The acute inhibitory effects of iodide excess on sodium/iodide symporter expression and activity involve the PI3K/Akt signaling pathway

SERRANO-NASCIMENTO, C; DA SILVA TEIXEIRA, ; NICOLA, JP; NACHBAR, RT; CURI, R; MASINI-REPISO, AM; NUNEZ, MT

ENDOCRINOLOGY

ENDOCRINE SOC

Año: 2014 vol. 155 p. 1145 - 1156

0013-7227

Iodide (I-) is an irreplaceable constituent of thyroid hormones and an important regulator of thyroid function, as high concentrations of I- downregulate NIS expression and function. In thyrocytes, PI3K/Akt pathway regulates NIS expression. Activation of PI3K/Akt inhibits NIS expression and function.
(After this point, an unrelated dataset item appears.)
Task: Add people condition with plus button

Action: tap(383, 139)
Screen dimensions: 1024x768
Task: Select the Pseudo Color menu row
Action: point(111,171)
Since I- excess and PI3K/Akt signaling share similar inhibitory effects on NIS expression, we aimed to study whether the PI3K/Akt signaling mediates the inhibitory effect of I- excess on NIS expression. Here, we reported that I- excess increased Akt phosphorylation under normal or TSH/insulin starving conditions. I- stimulated Akt phosphorylation in a PI3K-dependent manner, as PI3K inhibitors abrogated the effect of I-. Moreover, I- inhibitory effect on NIS expression and function were abolished when the PI3K/Akt signaling was blocked through specific inhibitors. Importantly, we also found that the effect of I- on NIS expression involved the generation of reactive oxygen species (ROS). Using the fluorogenic probes dihydroethidium (DHE) and MitoSOX Red, we observed that I- excess induces ROS production, and determined the mitochondria as the source of anion superoxide. Furthermore, the ROS scavengers N-acetyl cysteine (NAC) and Ebselen blocked the effect of I- on Akt phosphorylation and NIS expression. Overall, our data demonstrated the involvement of the PI3K/Akt signaling as a novel mediator of the I--induced thyroid autoregulation, linking the role of thyroid oxidative state to the ?escape? of the Wolff-Chaikoff effect.